Abstract

PURPOSE:

To evaluate physiological responses and exercise performance during a "live high-train low via supplemental oxygen" (LH + TLO(2)) interval workout in trained endurance athletes.

METHODS:

Subjects (N = 19) were trained male cyclists who were permanent residents of moderate altitude (1800-1900 m). Testing was conducted at 1860 m (P(B) 610-612 Torr, P(I)O(2) approximately 128 Torr). Subjects completed three randomized, single-blind trials in which they performed a standardized interval workout while inspiring a medical-grade gas with F(I)O(2) 0.21 (P(I)O(2) approximately 128 Torr), F(I)O(2) 0.26 (P(I)O(2) approximately 159 Torr), and F(I)O(2) 0.60 (P(I)O(2) approximately 366 Torr). The standardized interval workout consisted of 6 x 100 kJ performed on a dynamically calibrated cycle ergometer at a self-selected workload and pedaling cadence with a work:recovery ratio of 1:1.5.

RESULTS:

Compared with the control trial (21% O(2)), average total time (min:s) for the 100-kJ work interval was 5% and 8% (P < 0.05) faster in the 26% O(2) and 60% O(2) trials, respectively.
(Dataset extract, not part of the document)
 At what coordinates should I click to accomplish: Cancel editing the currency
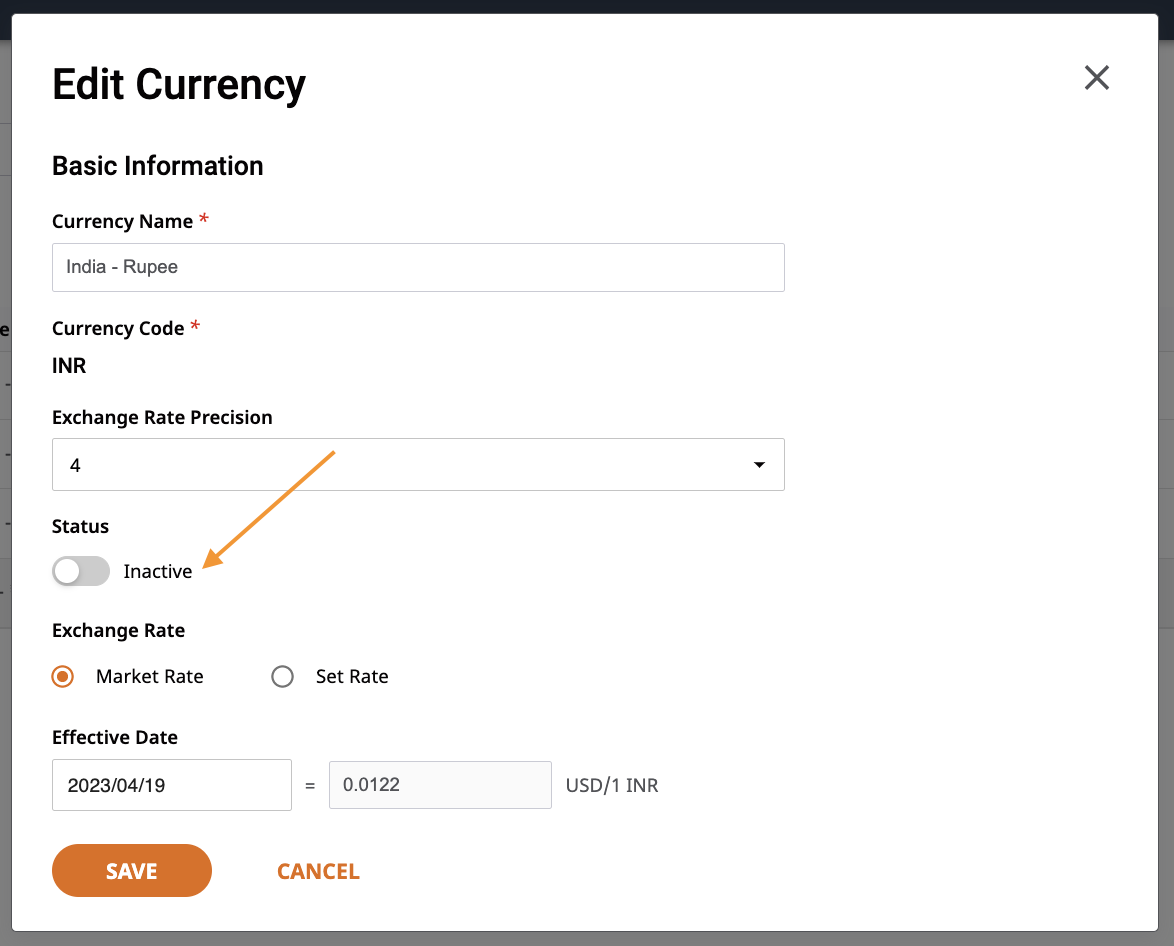point(318,871)
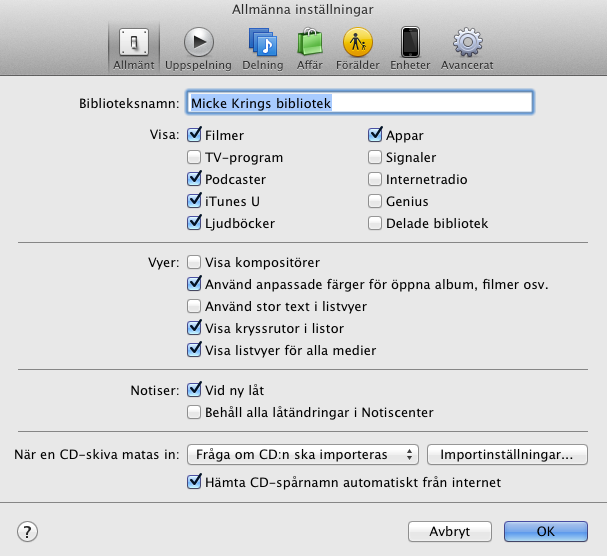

Consistent with the improvements in total time were increments in power output (W) equivalent to 5% (26% O(2) trial) and 9% (60% O(2) trial; P < 0.05). Whole-body [VO](2) (L.min-1) was higher by 7% and 14% (P < 0.05) in the 26% O(2) and 60% O(2) trials, respectively, and was highly correlated to the improvement in power output (r = 0.85, P < 0.05). Arterial oxyhemoglobin saturation (S(p)O(2)) was significantly higher by 5% (26% O(2)) and 8% (60% O(2)) in the supplemental oxygen trials.

CONCLUSION:

We concluded that a typical LH + TLO(2) training session results in significant increases in arterial oxyhemoglobin saturation, [V02] and average power output contributing to a significant improvement in exercise performance.